Di era digital saat ini, media sosial telah menjadi bagian yang tak terpisahkan dari kehidupan manusia. Berbagai platform seperti Instagram, Tik-Tok, Twitter, dan Facebook kini tidak hanya digunakan untuk berbagi informasi, tetapi juga telah menjadi tempat bagi individu untuk mencari validasi, popularitas, dan makna hidup. Fenomena ini menghadirkan sebuah istilah yang cukup menarik, yaitu "Agama Social Media," yang mencerminkan bagaimana media sosial menggantikan peran spiritualitas tradisional dan memengaruhi makna hidup manusia.
Transformasi Spiritualitas di Era Digital
Dalam masyarakat tradisional, spiritualitas berfungsi sebagai panduan moral dan pencarian makna hidup yang lebih dalam. Namun, di era media sosial, banyak orang yang beralih dari ajaran agama atau nilai spiritual ke budaya digital yang menawarkan pengakuan instan melalui "like,share dan followers."
Bagi sebagian orang, jumlah pengikut di media sosial menjadi tolok ukur keberhasilan dan identitas diri. Ritual keagamaan digantikan dengan aktivitas harian seperti mengunggah konten, mengecek notifikasi, dan memantau interaksi di dunia maya.Â
Alih-alih mencari makna hidup melalui refleksi spiritual atau hubungan dengan Tuhan, mereka justru mencari makna melalui interaksi digital dan pengakuan dari dunia luar.

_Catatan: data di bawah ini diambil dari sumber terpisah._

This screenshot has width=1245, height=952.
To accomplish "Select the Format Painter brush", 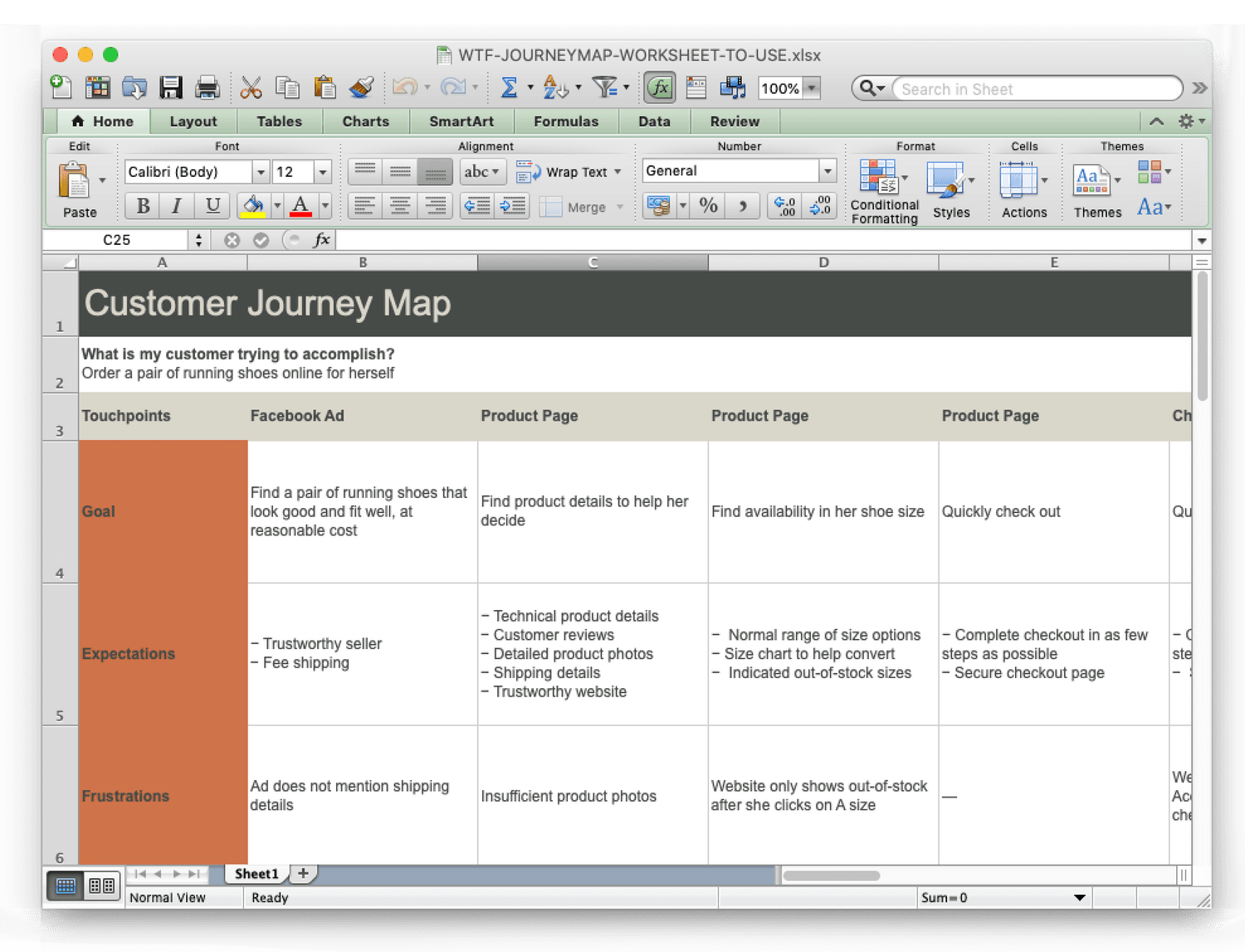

Media Sosial sebagai 'Kuil' Modern
Media sosial telah menjadi semacam "kuil" modern, tempat di mana individu menyembah popularitas dan pencitraan diri. Mereka yang memiliki pengaruh besar di dunia maya (influence mrs) dipandang sebagai "imam" atau "nabi" digital yang mengarahkan pengikutnya pada gaya hidup tertentu, tren, dan pandangan dunia.
Namun, berbeda dengan nilai spiritual tradisional yang menekankan keikhlasan dan kerendahan hati, budaya media sosial lebih menitikberatkan pada penampilan, citra, dan validasi eksternal.Â
Akibatnya, banyak orang terjebak dalam siklus yang melelahkan untuk terus memperbaiki citra diri mereka agar tetap relevan dan diterima di dunia maya.